In planning to take advantage of the wage exemption under Florida Statutes Section 222.11, the employer/employee relationship must be clearly established. The relationship can be established by using an employment agreement and ensuring that the employee is paid a wage (at least as frequently as other employees).

Independent Contractors

There has been a split in the Florida courts as to whether the earnings of an independent contractor are protected by Fla. Stat. § 222.11. a. In In re Glickman, 126 B.R. 124 (Bankr. M.D.Fla. 1991) the court found that nothing in the wage statute limits its protection to employees. The court then went on to add that amounts owed to a dentist who was an independent contractor were exempt because it was owed for personal labor and services. In In re Pettit, 224 B.R. 834 (Bankr. M.D.Fla. 1998), the Bankruptcy Court held that commissions and bonuses earned by debtor are exempt earnings pursuant to Fla. Stat. § 222.11 even though the debtor was labeled an independent contractor. The Pettit decision noted that it would not base its decisions solely on whether a debtor is labeled an employee or independent contractor.

Consequently, the court adopted a totality of the circumstances approach to determine whether debtor’s compensation constituted exempt earnings pursuant to Fla. Stat. § 222.11. The court stated the debtor was an independent contractor whose duties were essential to a job and not in the nature of running a business. He received regular compensation dictated by the terms of an arm’s length employment agreement, although such agreement was oral. The company owner had complete discretion as to the timing and the amount of debtor’s compensation and could adjust it if he chose to do so. Accordingly, the court held that, in light of all of the circumstances, debtor’s commission and bonuses were exempt earnings pursuant to Fla. Stat. § 222.11.

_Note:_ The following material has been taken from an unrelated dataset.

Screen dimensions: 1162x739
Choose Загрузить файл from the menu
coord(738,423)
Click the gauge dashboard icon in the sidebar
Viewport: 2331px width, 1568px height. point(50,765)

In deciding this case, the court did a survey of the case law with respect to said statute both before and after its amendment in 1993. The court noted that most Florida Bankruptcy Courts have held that money due for personal labor or services can only be earned by an employee; consequently, wages paid to an employee are exempt, whereas compensation paid to an independent contractor is not.

The court also noted that in 1993, the Eleventh Circuit Court of Appeals in Schlein v. Mills (In re Schlein), 8 F.3d 745 (11th Cir. 1993), addressed the issue of whether Fla. Stat. § 222.11 exempts compensation of independent contractors. In that case, the debtor conceded he was an independent contractor but argued that the phrase “money due for personal labor or services” was not limited to earnings of employees. The court disagreed and held that “earnings” of an independent contractor are not money due for personal labor or services and were thus not exempt pursuant to Fla. Stat. § 222.11. In October, 1993, the Statute was amended and the term “earnings” was substituted with “money or other thing due to any person… or the personal labor or service of such person,” and the term “earnings” was defined as compensation paid or payable in money of a sum certain for personal services or labor whether denominated as wages, salary, commission or bonus.

The court noted that only two cases have dealt with the effect of the amendment in Schlein: In In re Zamora, 187 B.R. 783 (Bankr. S.D.Fla. 1995) the debtor, a sole practitioner, owned a law practice and a marina. The Zamora court held that cash in bank accounts belonging to debtor’s law practice and marina as well as accounts receivable from his law practice were not exempt earnings pursuant to Fla. Stat. § 222.11. The court pointed out that in addition to performing personal services as a business, the debtor must receive regular compensation dictated by the terms of an arm’s length employment  agreement to perform services that are much like a job. In Zamora, the court found that the debtor was in complete control of the business, the amount of his compensation and terms of his employment.